Question

Please help! what is an equation of a parabola with x-intercepts at (2,0) and (-7,0) and which passes through the point (1,32)?​

Answer 1

`f(x)=-4(x-2)(x+7)`

Or, in standard form:

`f(x)=-4x^2-20x+56`

Explanation:

We can use the factored form of a quadratic equation:

`f(x)=a(x-p)(x-q)`

Where a is the leading coefficient and p and q are the zeros of the quadratic.

We know that the x-intercepts are at (2, 0) and (-7, 0).

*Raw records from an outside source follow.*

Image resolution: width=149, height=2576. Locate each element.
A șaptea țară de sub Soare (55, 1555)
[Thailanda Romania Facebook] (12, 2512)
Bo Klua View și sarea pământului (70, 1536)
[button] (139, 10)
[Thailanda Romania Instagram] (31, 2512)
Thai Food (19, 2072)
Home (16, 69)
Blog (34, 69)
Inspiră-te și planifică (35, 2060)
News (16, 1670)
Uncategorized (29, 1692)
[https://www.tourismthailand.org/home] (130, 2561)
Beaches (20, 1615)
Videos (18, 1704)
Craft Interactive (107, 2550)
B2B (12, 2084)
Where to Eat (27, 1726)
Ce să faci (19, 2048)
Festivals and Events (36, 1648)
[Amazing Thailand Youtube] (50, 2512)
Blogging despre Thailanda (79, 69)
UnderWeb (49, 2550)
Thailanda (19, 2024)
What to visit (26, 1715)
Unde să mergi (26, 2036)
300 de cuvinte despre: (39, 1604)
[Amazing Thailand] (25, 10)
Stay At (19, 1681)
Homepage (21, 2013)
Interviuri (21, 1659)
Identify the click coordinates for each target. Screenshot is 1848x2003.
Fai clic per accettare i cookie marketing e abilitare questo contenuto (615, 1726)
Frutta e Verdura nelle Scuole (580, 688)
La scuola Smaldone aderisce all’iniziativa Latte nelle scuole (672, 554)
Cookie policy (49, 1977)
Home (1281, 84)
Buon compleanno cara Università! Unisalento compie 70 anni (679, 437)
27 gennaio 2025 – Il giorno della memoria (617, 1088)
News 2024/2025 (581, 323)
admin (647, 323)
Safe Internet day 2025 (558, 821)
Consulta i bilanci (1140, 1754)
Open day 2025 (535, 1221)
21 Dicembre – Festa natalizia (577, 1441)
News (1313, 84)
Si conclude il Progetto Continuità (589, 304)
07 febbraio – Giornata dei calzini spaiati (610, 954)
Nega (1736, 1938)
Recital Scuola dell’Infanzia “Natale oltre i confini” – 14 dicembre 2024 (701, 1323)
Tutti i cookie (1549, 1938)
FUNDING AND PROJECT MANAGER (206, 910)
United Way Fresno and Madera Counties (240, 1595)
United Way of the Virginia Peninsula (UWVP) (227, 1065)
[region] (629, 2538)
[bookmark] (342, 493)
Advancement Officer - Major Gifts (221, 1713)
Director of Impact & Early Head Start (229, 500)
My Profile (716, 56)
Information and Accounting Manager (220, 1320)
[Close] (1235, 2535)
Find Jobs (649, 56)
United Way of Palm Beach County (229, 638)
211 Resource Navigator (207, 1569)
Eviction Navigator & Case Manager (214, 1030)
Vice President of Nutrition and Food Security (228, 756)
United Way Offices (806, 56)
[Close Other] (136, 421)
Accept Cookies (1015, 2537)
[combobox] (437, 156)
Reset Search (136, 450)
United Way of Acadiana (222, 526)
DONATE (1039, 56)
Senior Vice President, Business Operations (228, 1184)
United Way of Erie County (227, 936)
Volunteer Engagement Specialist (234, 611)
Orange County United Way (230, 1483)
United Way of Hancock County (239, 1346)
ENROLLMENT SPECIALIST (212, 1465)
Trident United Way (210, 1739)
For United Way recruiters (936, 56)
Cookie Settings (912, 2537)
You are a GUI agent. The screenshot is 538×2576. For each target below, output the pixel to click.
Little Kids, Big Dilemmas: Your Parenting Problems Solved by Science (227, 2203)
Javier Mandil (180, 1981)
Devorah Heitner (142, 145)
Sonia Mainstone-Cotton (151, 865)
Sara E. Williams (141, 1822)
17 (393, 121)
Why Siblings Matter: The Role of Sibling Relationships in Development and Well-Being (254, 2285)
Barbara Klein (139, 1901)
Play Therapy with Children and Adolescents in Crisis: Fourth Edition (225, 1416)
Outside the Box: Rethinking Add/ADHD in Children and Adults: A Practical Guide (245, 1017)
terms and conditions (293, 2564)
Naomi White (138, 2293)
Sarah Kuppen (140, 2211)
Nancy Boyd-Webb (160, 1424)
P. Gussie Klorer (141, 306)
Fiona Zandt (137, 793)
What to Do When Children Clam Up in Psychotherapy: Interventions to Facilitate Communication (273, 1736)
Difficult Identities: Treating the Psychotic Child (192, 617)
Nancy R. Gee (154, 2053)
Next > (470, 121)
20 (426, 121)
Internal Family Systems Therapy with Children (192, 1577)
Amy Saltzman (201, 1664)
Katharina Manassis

So, let's substitute 2 for p and -7 for q. This yields:

`f(x)=a(x-2)(x+7)`

Now, we need to determine a.

We know that it passes through the point (1, 32). In other words, if we substitute 1 for x, we should get 32 for f(x). Therefore:

`32=a(1-2)(1+7)`

We can now solve for a. First, compute:

`32=a(-1)(8)`

Multiply:

`32=-8a`

Divide both sides by -8:

`a=-4`

So, the value of a is -4.

Therefore, our entire equation is:

`f(x)=-4(x-2)(x+7)`

Notes:

We can expand this into standard form:

`f(x)=-4(x-2)(x+7) \\ f(x)=-4(x^2+5x-14) \\ f(x)=-4x^2-20x+56`